I delitti surreali dello scrittore Max Aub secondo Danilo Nigrelli: "Voglio proprio vedere l'effetto che fa"

L’humor nero di Calaveras Kabarett a Todi Festival. Si può ridere anche di un delitto, brutale e spietato. Risate amare, quasi esorcizzanti, per allontanare dalla mente perfino l’ipotesi che quello a cui si sta assistendo, o di cui si sta leggendo, possa veramente accadere.
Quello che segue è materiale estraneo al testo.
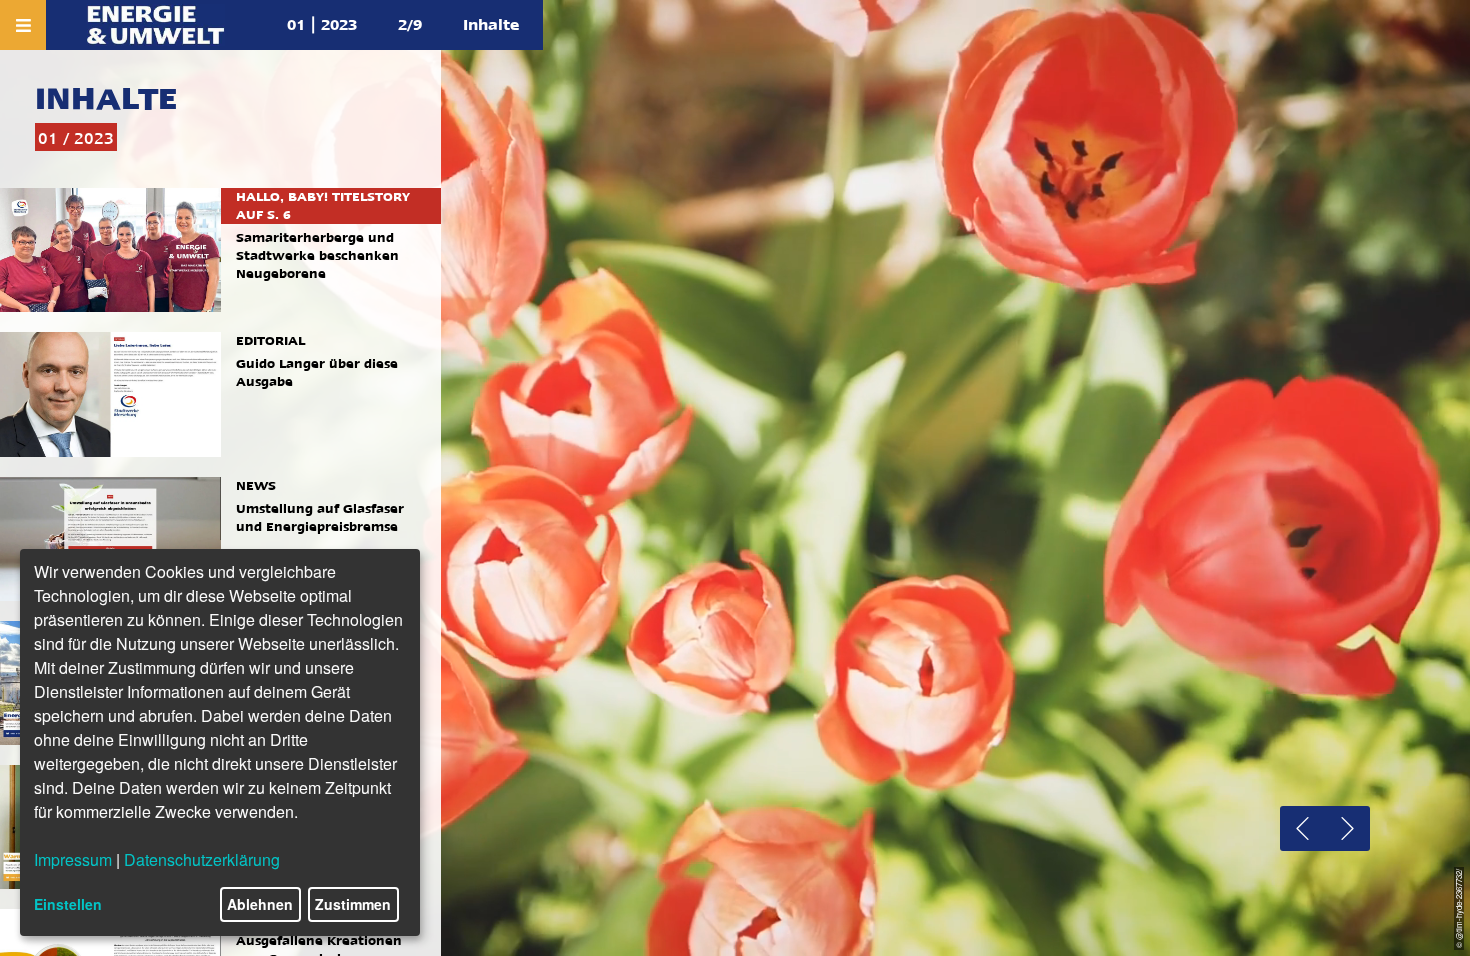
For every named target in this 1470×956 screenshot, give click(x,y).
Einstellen (68, 904)
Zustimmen (353, 904)
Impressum (73, 859)
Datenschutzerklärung (202, 859)
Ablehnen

La lezione arriva da Max Aub, scrittore di origine francese, emigrato a 11 anni in Spagna – nel 1914 – prima della fuga in Messico con l’affermarsi del franchismo.

Aub è, tra gli scrittori iberici, quello meno conosciuto in Italia, tradotto con il contagocce, ma autore dalla grande originalità, con una prosa che spinge il lettore, costantemente negli spazi del surreale. A partire dalle biografie di un pittore mai esistito, per arrivare a Crímenes ejemplares, i delitti esemplari che, a Todi Festival (dal 27 agosto al 4 settembre) prendono la forma di uno spettacolo teatrale grazie alla regia di Danilo Nigrelli, regista, sceneggiatore, attore di teatro, cinema e tv.

Il debutto nazionale è in programma per lunedì 29 agosto al teatro del Nido dell’Aquila. Calaveras Kabarett è il titolo dell’adattamento del provocatorio libro di Aub, portato in scena dalla giovane compagnia umbra Malabranca con le musiche dei Decostruttori Postmodernisti.

Una carrellata di omicidi assurdi, esagerati. in cui l’autore evita scrupolosamente di addentrarsi nel gusto perverso dei dettagli macabri e raccapriccianti, presentando, invece, con grande maestria, un campionario di omicidi dai tratti grotteschi e tragicomici.

I delitti descritti da Aub suscitano il sorriso anziché provocare turbamento, poiché l’esercizio scanzonato della violenza permette all’autore e allo spettatore di abbandonarsi a un gioco liberatorio, contravvenendo così ad un codice morale stabilito.

L’intento dell’autore viene rispettato da Nigrelli anche nella scelta del genere della rappresentazione, il cabaret, “una scelta che nasce dalla voglia di riscoprire una forma di spettacolo antica che combina teatro, canzone e commedia, ma con uno spirito del tutto contemporaneo”.

“Max Aub è un gran burlone – commenta ancora il regista, noto al grande pubblico anche per aver vestito i panni del sostituto procuratore Borgia, nella versione tv di Romanzo Criminale – inventa un’antologia di autori spagnoli inesistenti e la biografia di un pittore che è frutto della sua fantasia, ma che per anni sono stati presi in esame dalla critica di settore.  Scrive Crímenes ejemplares nel 1954, una carrellata di 82 delitti che, di fatto, illustrano come ognuno di noi possa perdere la testa. Si tratta di storie surreali, ma 60 anni fa. Oggi, purtroppo, non hanno più l’effetto di un tempo. Oggi perdiamo la testa per un nonnulla, per una parola succedono delle tragedie. Quel quadro surreale, dopo sessant’anni diventa realtà, sembra quasi che quel libro sia una premonizione. E allora, quando ti capita di leggere questo testo, come è successo a me qualche anno fa, un po’ ci ridi e un po’ ci rimani di sasso perché quella follia surreale, ti accorgi, che è venuta fuori”.

C’è un  motivo perché Nigrelli ha scelto proprio questo testo: “Voglio proprio vedere di nascosto l’effetto che fa, è tutto molto sorridente, è tutto molto crudele”. “L’intento di questo spettacolo è che possa servire a esorcizzare la violenza e a farci rendere conto che è necessario darci una calmata, spero possa essere il modo per metterci di fronte a come siamo”.

Humor nero, musica e riflessione. L’appuntamento è al Todi Festival per il 29 agosto, ore 19, al teatro del Nido dell’Aquila.